Role of accountant
Accountants whether in business or in practice have a personal responsibility to deliver trust- to employees , investors, stakeholders and to each other . Investors and other users of financial statements rely on the financial information. Most of them do not have access to any other source of information. they trust the management , the auditors , the analysts . Trust is the foundation of all relationships whether at personal level or macro level .It is important for the economic growth and stability of countries and markets that this trust is not jeopardized.
Accountants have a major have a role to play in promoting and protecting the integrity and stability of the market which can be maximized when investors feel they are adequately protected against fraud and corruption and when they feel they can truly rely on financial information produced by companies.
The auditor’s opinion on the truth, fairness, accuracy etc. of the financial statement imposes a larger responsibility on the auditor, which transcends the relationship with the client.
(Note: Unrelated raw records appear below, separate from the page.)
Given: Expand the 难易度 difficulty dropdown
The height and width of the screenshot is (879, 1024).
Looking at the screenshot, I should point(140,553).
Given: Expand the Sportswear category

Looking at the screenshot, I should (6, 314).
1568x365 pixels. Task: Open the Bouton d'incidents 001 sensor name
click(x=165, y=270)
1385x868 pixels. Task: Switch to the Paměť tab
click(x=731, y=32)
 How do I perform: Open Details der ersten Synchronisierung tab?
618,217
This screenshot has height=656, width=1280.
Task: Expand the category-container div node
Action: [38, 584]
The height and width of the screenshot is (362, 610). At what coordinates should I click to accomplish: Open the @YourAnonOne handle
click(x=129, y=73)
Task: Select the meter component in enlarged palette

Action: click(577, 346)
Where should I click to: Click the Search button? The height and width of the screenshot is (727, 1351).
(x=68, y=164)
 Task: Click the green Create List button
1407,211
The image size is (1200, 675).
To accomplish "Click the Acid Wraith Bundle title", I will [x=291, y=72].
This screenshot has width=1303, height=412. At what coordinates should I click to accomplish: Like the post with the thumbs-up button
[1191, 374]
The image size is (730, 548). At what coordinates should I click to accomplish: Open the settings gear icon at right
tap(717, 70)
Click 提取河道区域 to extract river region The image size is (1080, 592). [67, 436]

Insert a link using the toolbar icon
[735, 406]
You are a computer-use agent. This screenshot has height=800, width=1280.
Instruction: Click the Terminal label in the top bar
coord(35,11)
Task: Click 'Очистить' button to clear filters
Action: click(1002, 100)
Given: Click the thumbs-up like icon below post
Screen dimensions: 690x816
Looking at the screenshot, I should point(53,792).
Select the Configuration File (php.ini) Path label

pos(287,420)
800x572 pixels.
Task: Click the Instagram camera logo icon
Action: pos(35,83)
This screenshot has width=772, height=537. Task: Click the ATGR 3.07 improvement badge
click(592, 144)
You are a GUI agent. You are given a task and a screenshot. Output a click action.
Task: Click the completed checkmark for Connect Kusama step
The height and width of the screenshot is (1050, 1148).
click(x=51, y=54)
The external auditor has to maintain total independence from the client. The auditor is supposed to be watchdog. Government, creditors, investors and the business and financial community rely on the independence, objectivity and integrity of the auditors for maintaining confidence in operations of a company.
The typical audit opinion states:
We conducted our audits in accordance with auditing standards. Generally accepted in India. Those standards require that we plan and perform the audit to obtain reasonable assurance about whether the financial statements are free of material misstatement. An audit includes examining, on a test basis, evidence supporting the amounts and disclosures in the financial statements. An audit also includes assessing the accounting principles used and significant estimates made by management, as well as evaluating the overall financial statement presentation. We believe that our audits provide a reasonable basis for our opinion.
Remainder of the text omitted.